For males, injecting sperm offers direct access to eggs, whereas females
bear the costs of wound healing and lose control over fertilization. Therefore,
a strong selection on females to avoid these costs is observed. This is
achieved by "rearing up", a mating behaviour that is effective for both
"striking and parrying". Individuals try to stab one another, but show
strong avoidance behaviour when struck by their partner. In terms of evolution,
this attempt to increase the benefit of sperm donation over the cost of
sperm receipt, means that avoidance of insemination might not only cut
costs but also offer the benefit of being inseminated by better "stabbers",
resulting in more successful offspring.
After hypodermic insemination sperm actively move into the parenchyma towards the oviducts. They are probably attracted by a gradient of molecules released by oocytes or other cells of the female reproductory tract. Fertilized eggs are then deposited as an irregular shaped eggmass containing a few hundred eggs which are tightly packed in a single layer. Often, they can be found underneath boulders nearby colonial ascidians, one of their preferred prey. After about ten days of development free swimming, transparent larvae hatch (=Müller's larvae).
As depicted on the scheme where three consecutive stages of development are shown, Müller's larvae are characterized by eight lobes. Lobes carry beating cilia which allow a ciliate-like swimming (very left photo: larval stage under dark field microscope). Larvae enter the planktonic phase and swim around for a few days prior to settling and metamorphosing. During development, larval lobes continue to be absorbed whereas the digestive glands grow. Metamorphosis is completed when miniature adult worms, only a few millimeters in length, enter the benthic phase of life.
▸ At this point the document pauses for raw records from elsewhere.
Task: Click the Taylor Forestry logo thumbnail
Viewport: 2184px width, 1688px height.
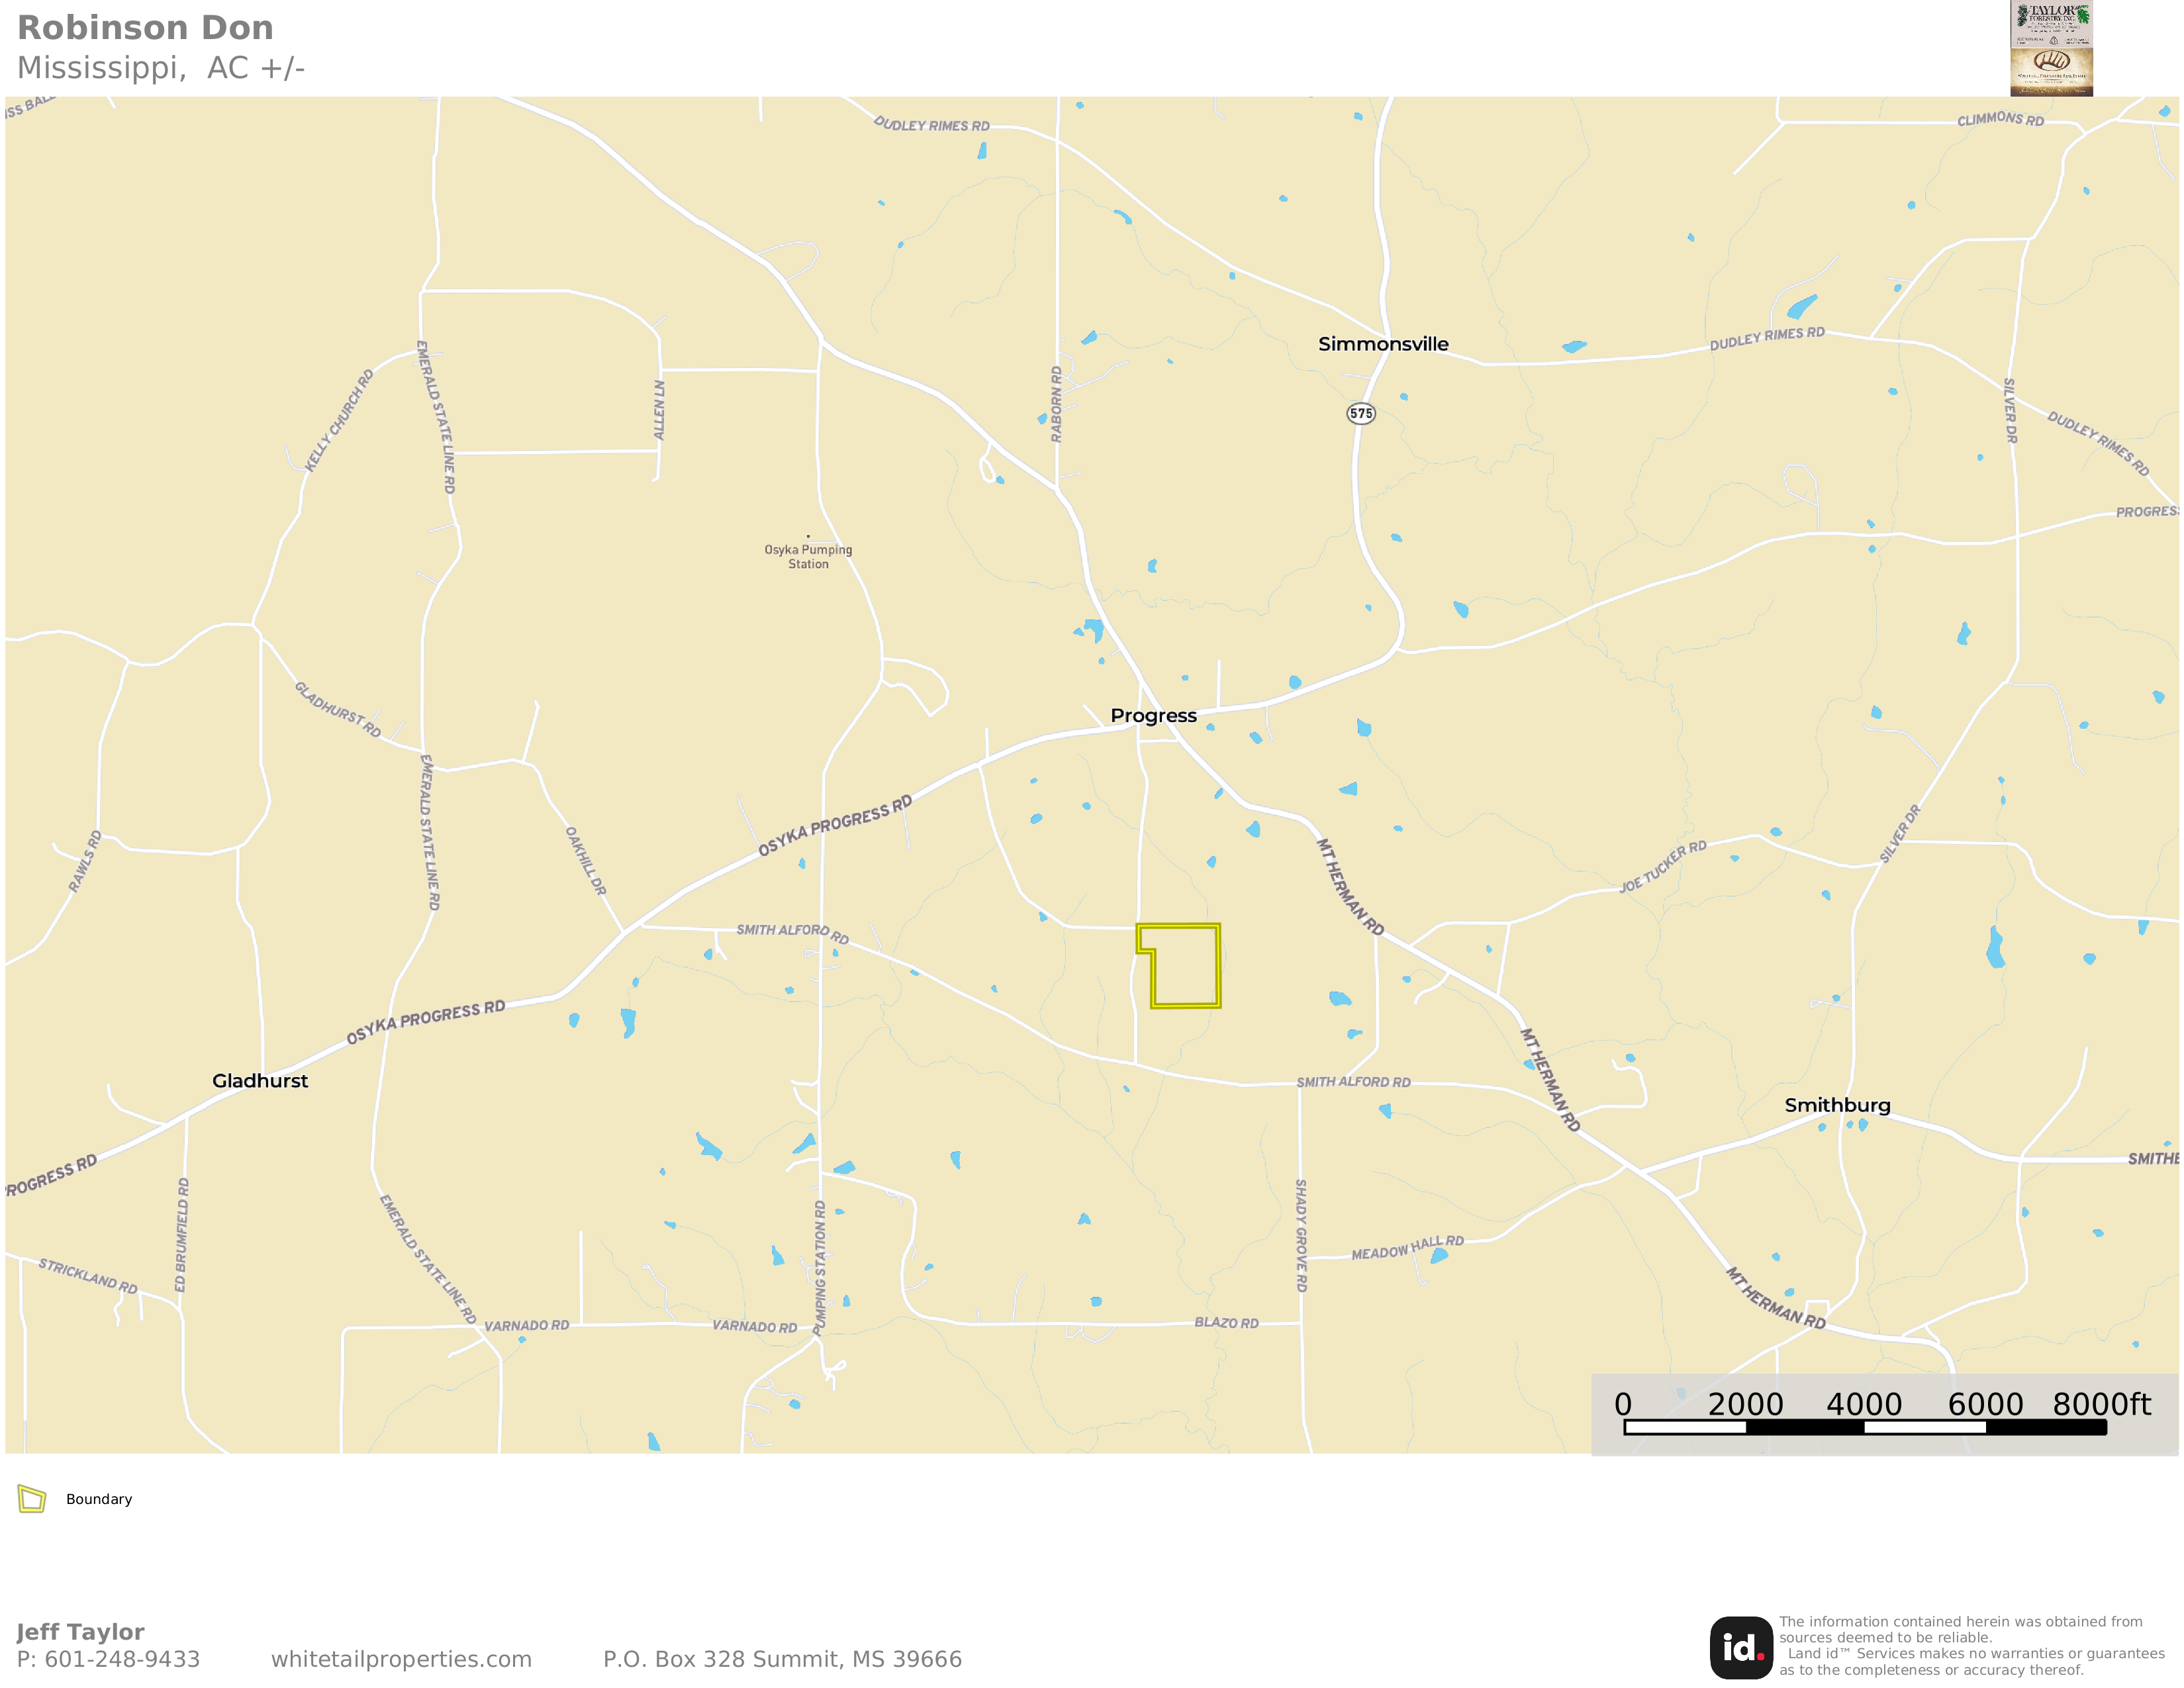Action: pos(2051,48)
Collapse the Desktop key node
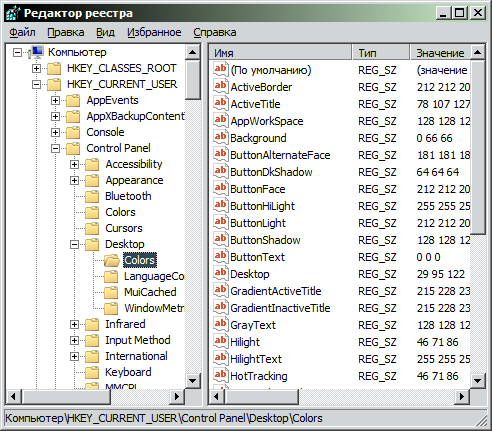Viewport: 492px width, 431px height. 75,244
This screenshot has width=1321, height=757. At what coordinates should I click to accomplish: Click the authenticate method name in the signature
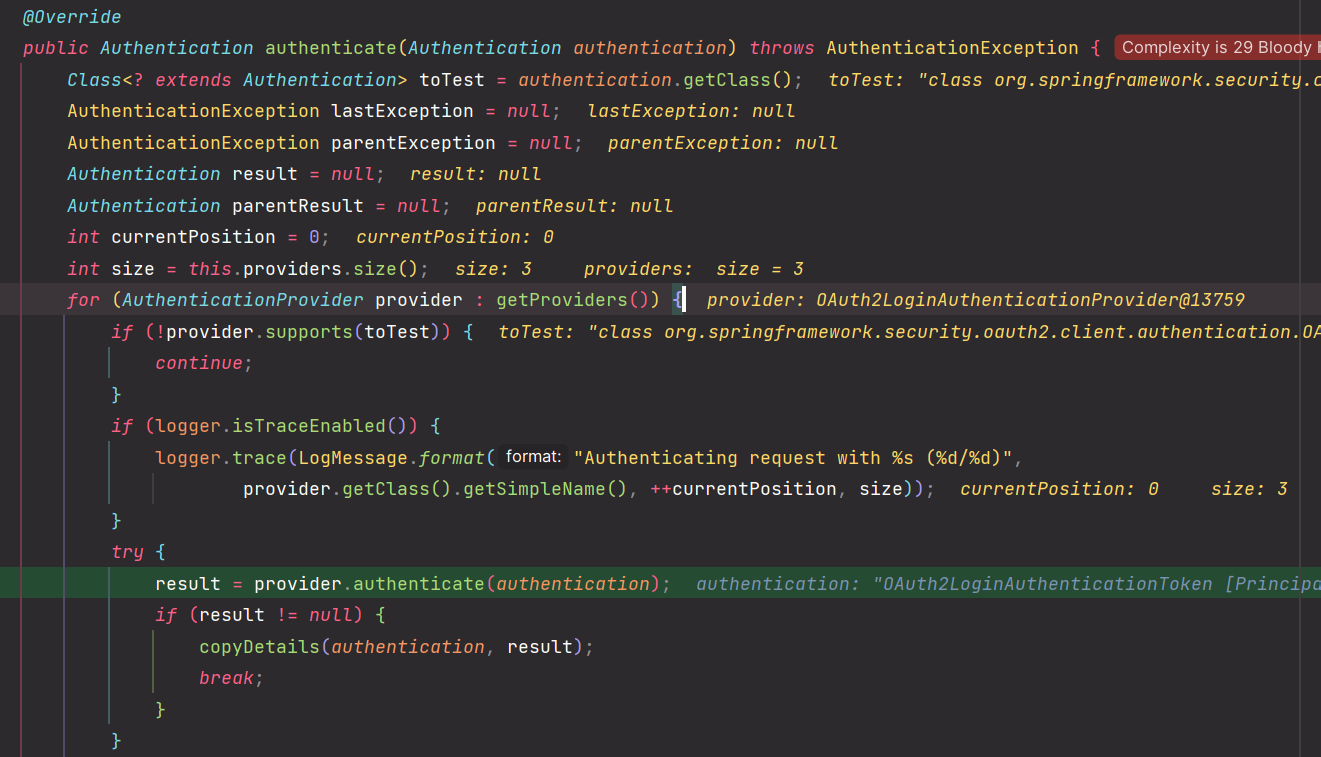(x=331, y=48)
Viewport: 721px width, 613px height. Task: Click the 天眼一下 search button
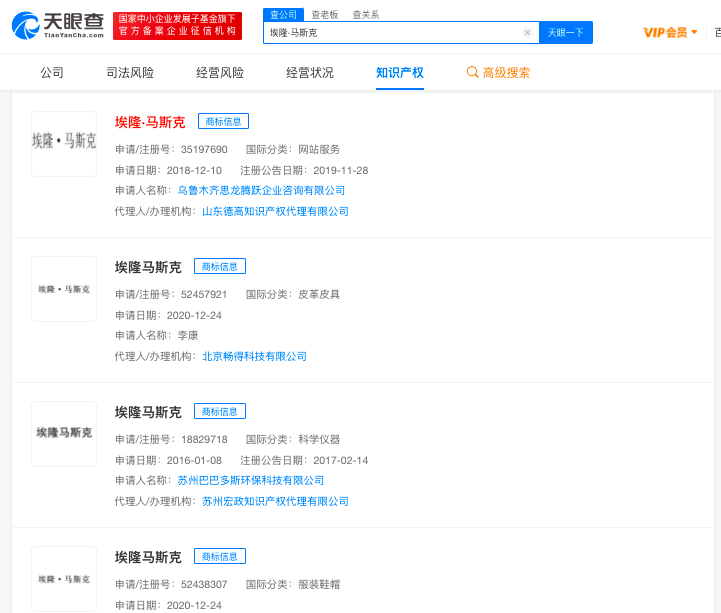click(566, 33)

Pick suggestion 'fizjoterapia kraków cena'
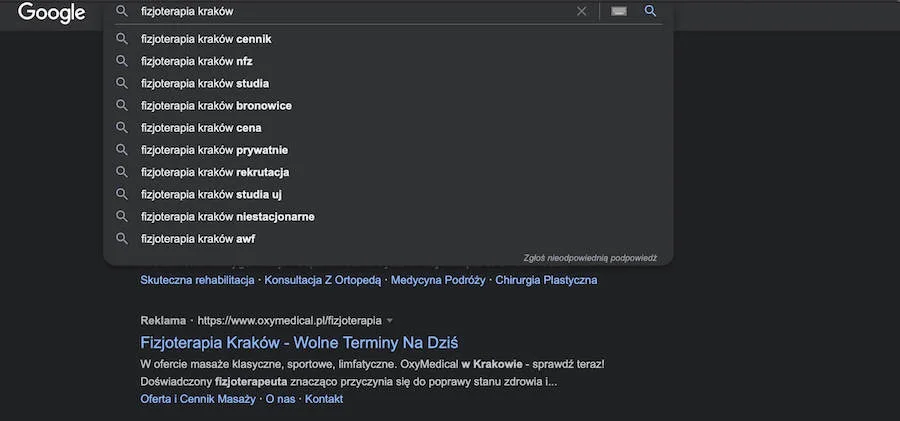200,128
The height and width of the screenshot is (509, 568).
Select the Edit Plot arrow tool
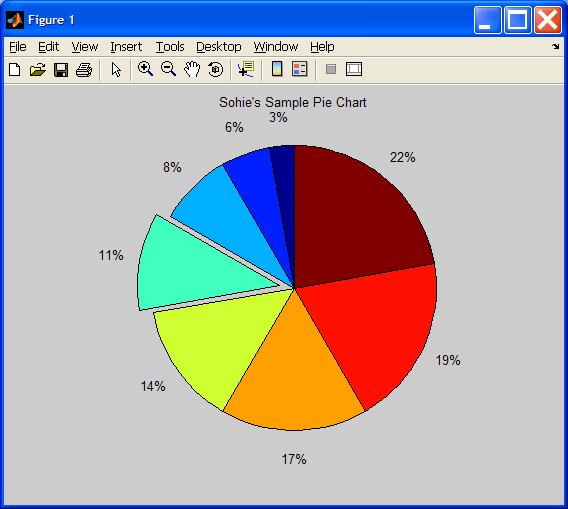[116, 69]
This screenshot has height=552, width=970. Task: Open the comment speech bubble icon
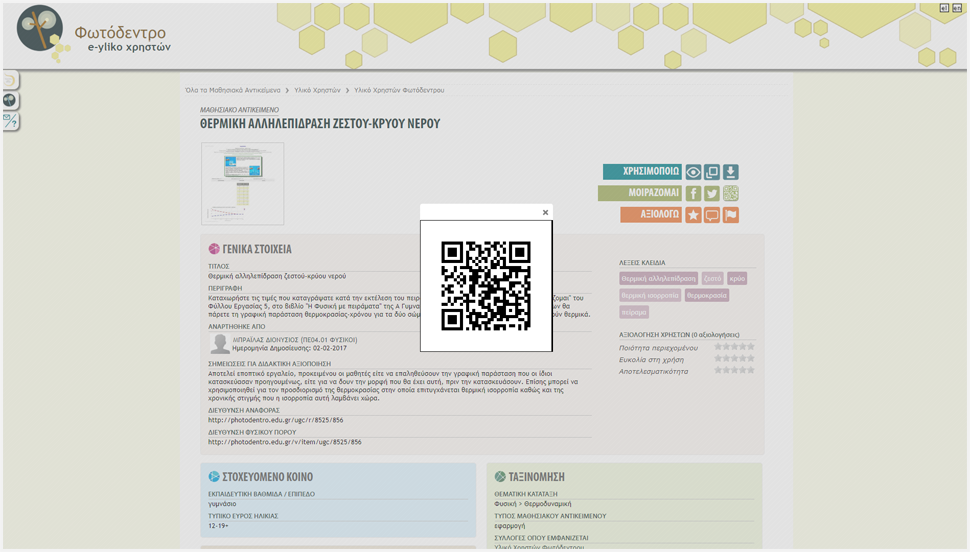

As known from developmental studies on nudibranchs metamorphosis of larvae can be triggered by chemical compounds produced by the favorite food of the species. This mechanism makes sure that the place of settling provides enough food for the juvenile organism to grow and, therefore, it has a much better chance of survival. Since polyclad larvae under lab conditions only survived for two weeks after hatching without settling in this time, it is not known if an external trigger is necessary for polyclads to enter the benthic life phase.